Hoppert’s death quickly became the human center of the story. Boudreaux said Hoppert joined the sheriff’s office on Jan. 5, 2020, and had worked as a detective after serving in the Navy from 2010 to 2015 as a corpsman. The sheriff said Hoppert leaves behind a wife who is four months pregnant. Earlier in the day, law enforcement officers held a procession from Sierra View Medical Center to the Tulare County coroner’s office as colleagues and other agencies gathered in tribute. “This story is not about him; this story is about our officer,” Boudreaux said after announcing the suspect’s death. “We have a baby who will never know his or her father.” The sheriff said Hoppert’s wife and family had asked for privacy as the department informed relatives and began making funeral and memorial plans.

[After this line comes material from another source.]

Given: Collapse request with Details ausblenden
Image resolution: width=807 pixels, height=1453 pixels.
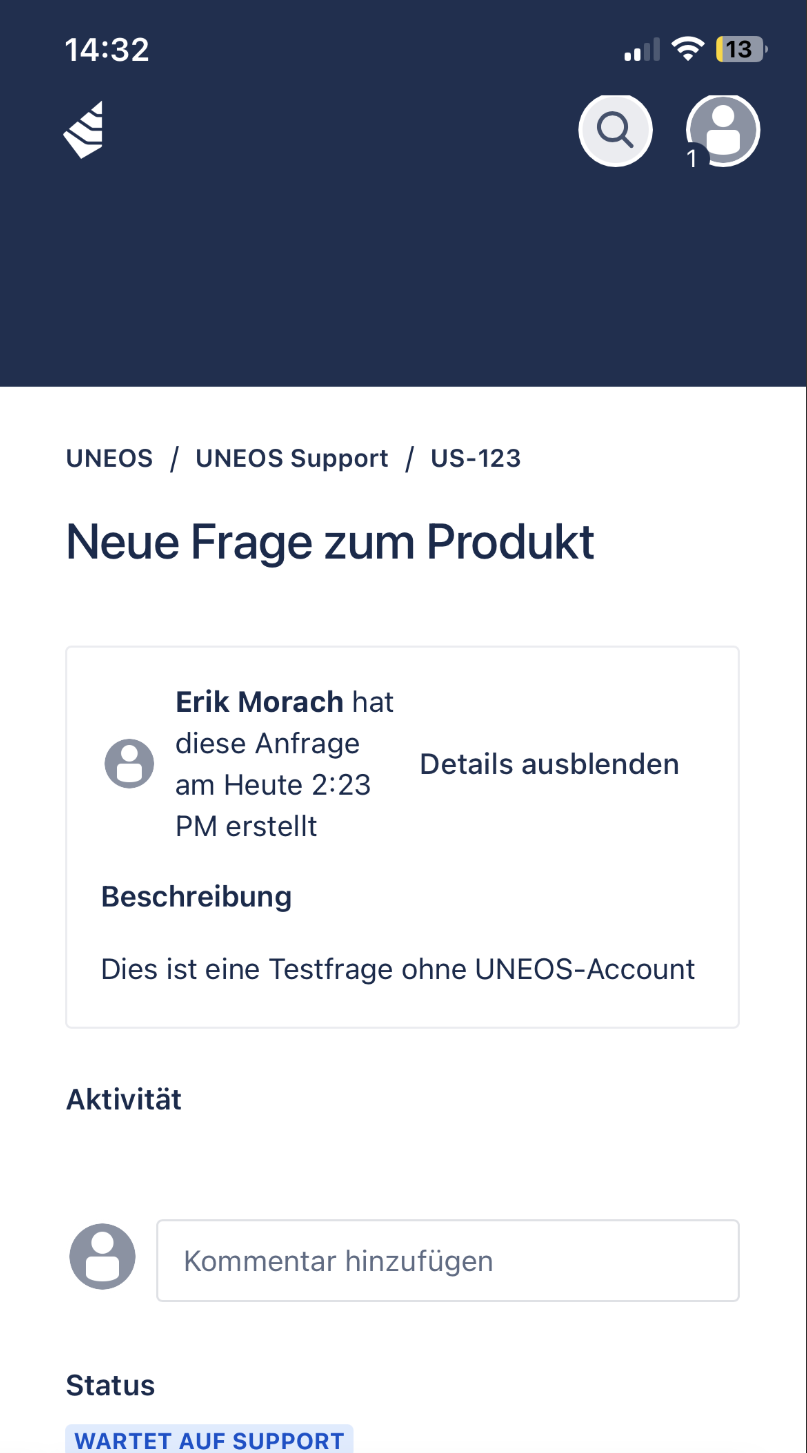Looking at the screenshot, I should coord(549,764).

Residents who watched the siege from behind police lines said the scale of the response felt unreal in a neighborhood better known for routine traffic and school pickups than rifle fire and armored vehicles. Miguel Ibarra, whose 82-year-old mother lives across the street from the home, said it was jarring to see his parents’ house on television during the standoff. He said officers kept residents informed as the hours passed and the danger zone shifted. The sheriff’s description of the day suggested a confrontation that changed block by block, with officers trying to locate a mobile gunman in backyards and around homes while also protecting civilians. By late Thursday, the streets were quiet again, but the scene still carried the marks of a prolonged siege: police tape, armored vehicles, investigators and a department mourning one of its own.

The case stood Thursday night as both a homicide investigation into Hoppert’s killing and an officer-use-of-force review into the suspect’s death. Authorities had not announced any public release date for body-camera video, dispatch audio or ballistic findings. The next likely milestones are formal identification paperwork, the coroner’s determination on both deaths and additional briefings from the Tulare County Sheriff’s Office as detectives reconstruct the timeline. For now, officials say the immediate threat has ended, the suspect is dead and the focus has shifted to the death of Hoppert, whose killing on April 9, 2026, began with an eviction notice and ended in a scene few in Porterville are likely to forget.

Author note: Last updated April 10, 2026.